He comes running out of the bathroom, still wet from the shower in nothing but a towel, and immediately pulls me to him. "What's wrong? What's happened Babe?"
I clutch his arm but address myself to Grandmuska, still talking in my native tongue so that my American friend will not understand. "I would never do that! Why would you think something like that about me?"
Her eyes narrow. "Never? He could not persuade you for… for anything?"
I swallow. She means drugs and I know it. I also know that that was how some of the girls back in Washington were getting their Bliss when they ran out of money. It terrifies me to wonder what would have happened if Skumm had decided to cut me loose… I tell myself 'never', that I would have died first… but in the middle of the night when I am alone, I wonder what I would have done for Bliss.
When I am awake I am sure that I could not have lived with doing something like that, not without the Bliss clouding my mind, nor could I ever have accepted Wheelers help… but sometimes in my nightmares I think I remember things, things that my Blissed-out brain made me forget...
"I would not do that." I say in a small voice, meeting her eyes and hoping she can see the truth. "I did not do it while I was on Bliss and I would not do it now." Then a little stronger I add something that I am sure of. "And he would never try to persuade me for any reason other than my liking him."
I am perfectly convinced of that last. He, I think, would not lack for partners back in America… did not perhaps. When we first moved to Hope Island, Gi and I had a girl's afternoon and for a laugh we 'discussed' the boys… we even made a bet. She would not admit it now but she was certainly impressed by Wheeler physically and sometimes I think that if he had picked her, she would not have turned him down.

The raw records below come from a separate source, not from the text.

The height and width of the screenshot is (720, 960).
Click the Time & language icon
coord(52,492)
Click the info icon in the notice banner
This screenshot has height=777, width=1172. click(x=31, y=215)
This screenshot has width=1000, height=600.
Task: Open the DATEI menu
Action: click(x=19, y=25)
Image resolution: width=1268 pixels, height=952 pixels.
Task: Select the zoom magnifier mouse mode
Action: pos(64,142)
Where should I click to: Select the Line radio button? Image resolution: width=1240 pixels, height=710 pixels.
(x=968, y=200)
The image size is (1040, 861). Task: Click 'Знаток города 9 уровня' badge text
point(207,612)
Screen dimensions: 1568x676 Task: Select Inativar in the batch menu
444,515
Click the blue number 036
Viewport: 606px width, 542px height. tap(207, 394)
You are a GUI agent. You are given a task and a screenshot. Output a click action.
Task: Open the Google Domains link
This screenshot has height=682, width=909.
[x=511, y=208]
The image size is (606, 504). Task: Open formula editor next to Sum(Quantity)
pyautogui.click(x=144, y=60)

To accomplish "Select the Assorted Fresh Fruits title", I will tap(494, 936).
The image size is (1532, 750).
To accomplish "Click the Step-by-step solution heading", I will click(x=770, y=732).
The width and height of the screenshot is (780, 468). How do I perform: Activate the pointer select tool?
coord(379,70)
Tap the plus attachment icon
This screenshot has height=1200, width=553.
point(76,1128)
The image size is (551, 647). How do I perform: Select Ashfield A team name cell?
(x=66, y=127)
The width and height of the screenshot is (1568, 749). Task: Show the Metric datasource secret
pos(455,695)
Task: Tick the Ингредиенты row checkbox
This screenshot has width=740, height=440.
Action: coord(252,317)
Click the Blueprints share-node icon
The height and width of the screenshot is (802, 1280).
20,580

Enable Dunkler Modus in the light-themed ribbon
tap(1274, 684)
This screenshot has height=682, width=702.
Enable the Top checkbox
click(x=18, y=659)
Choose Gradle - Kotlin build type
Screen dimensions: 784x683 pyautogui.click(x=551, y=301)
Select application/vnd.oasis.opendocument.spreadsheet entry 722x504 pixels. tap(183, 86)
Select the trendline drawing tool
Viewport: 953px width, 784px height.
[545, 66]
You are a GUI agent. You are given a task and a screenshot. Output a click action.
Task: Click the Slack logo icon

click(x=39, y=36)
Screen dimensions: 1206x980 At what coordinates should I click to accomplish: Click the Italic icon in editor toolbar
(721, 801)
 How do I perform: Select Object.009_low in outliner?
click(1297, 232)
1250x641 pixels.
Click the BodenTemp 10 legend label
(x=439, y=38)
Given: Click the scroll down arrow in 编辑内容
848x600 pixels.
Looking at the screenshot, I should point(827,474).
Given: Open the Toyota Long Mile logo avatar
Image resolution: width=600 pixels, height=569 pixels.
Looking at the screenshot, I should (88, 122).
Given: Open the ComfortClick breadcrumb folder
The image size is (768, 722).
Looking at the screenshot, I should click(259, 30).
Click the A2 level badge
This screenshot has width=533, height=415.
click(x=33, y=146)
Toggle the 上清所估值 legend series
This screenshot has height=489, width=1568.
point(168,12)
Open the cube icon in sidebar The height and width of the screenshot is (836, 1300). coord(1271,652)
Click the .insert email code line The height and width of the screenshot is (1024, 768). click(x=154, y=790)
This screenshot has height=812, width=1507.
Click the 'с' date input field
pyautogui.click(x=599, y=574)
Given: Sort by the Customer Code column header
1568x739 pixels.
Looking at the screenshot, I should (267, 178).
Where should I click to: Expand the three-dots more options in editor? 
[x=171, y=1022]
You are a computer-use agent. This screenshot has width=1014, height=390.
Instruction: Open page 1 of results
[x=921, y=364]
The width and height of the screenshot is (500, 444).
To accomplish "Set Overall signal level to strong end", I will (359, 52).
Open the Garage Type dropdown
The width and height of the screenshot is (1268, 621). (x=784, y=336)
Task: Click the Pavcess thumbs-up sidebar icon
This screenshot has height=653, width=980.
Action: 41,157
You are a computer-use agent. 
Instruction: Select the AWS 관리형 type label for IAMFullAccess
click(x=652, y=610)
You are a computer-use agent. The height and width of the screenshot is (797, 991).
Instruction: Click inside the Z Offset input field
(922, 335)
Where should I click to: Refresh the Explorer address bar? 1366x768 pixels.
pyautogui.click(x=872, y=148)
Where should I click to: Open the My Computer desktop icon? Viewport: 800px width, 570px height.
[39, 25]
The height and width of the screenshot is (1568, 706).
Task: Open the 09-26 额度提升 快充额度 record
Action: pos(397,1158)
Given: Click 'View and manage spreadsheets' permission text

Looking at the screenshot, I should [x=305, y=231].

Wheeler is looking between Grandmuska and I and wondering what is going on. He is gripping me protectively and I make no move to get away from him, but he has not started shouting so I guess he does not think she would have done something to deliberately upset me.
I see a moment of indecision on my grandmothers face and then it clears of everything but remorse. "I do not think of you like that Linka moya, I am sorry, I do not know why such an idea should enter my head."
She holds her arms out to me again and I look up at Wheeler and smile. "It is okay Yankee, it was just a misunderstanding. I am fine."
He is still in over-protective mode and I cannot blame him, but he obediently releases me so that I can hug Grandmuska. "Go and finish your wash Wheeler." I give him encouraging smile. "It is just girls stuff."
He raises an eyebrow at that but says "I won't be long." and then with one last look, heads back into the bathroom.
I watch his receding figure with interest, before remembering where I am, and my face is burning as I turn back to my grandmother. "We are just friends, but I... that is I... well we..."
She shakes her head sadly. "It is not necessary for you to explain Linka, it is just a foolish old woman sorry to see her grand daughter grow up, especially when we are so far apart. But you are not a child anymore."
I know there is more to it than that, perhaps one of our neighbours commented on our relationship yesterday. It would not surprise me, they have always liked to gossip.
"I am still your grand daughter." I tell her. "And if I knew the answer I would tell you... but please do not think bad things about him, he is being so good to me, and he has not, would not, ask for anything in return."
"I know. I can see, he is a good man and I am indebted to him for keeping you safe. Forgive me Little Bird?" I can tell that she means it so I hug her again, greatly relieved.
It took me an hour to get myself looking presentable and even then I am worried about what Wheeler will think. I need to get over this, I am going to my cousins funeral not dressing for a date… but his opinion does matter to me.
"Come in," Oh well, too late to turn back now.
I enter his room and he turns and smiles at me. "Hey Babe…you look nice."
I am ridiculously relieved, and he is not lying because I can see it in his eyes. "Thank you. So do you." I am not lying either.
"Thanks. And your timing is perfect. I hope you know how to tie a neck tie cuz my Ma usually did that for me and I haven't had to wear a suit since…" He pauses and his next words wipe the smile from my face. "James' funeral."
"Oh," I feel terrible! How could I forget about his cousin? I cannot believe how selfish I have been to ask him to come with me. "I am sorry."
"It's okay…" He shrugs. "Wanna hear somethin' funny?"
I drag him back through one of the worst experiences of his life and he is trying to make me feel better? Bozhe'moy! I raise my eyebrows sceptically, but wanting him to continue.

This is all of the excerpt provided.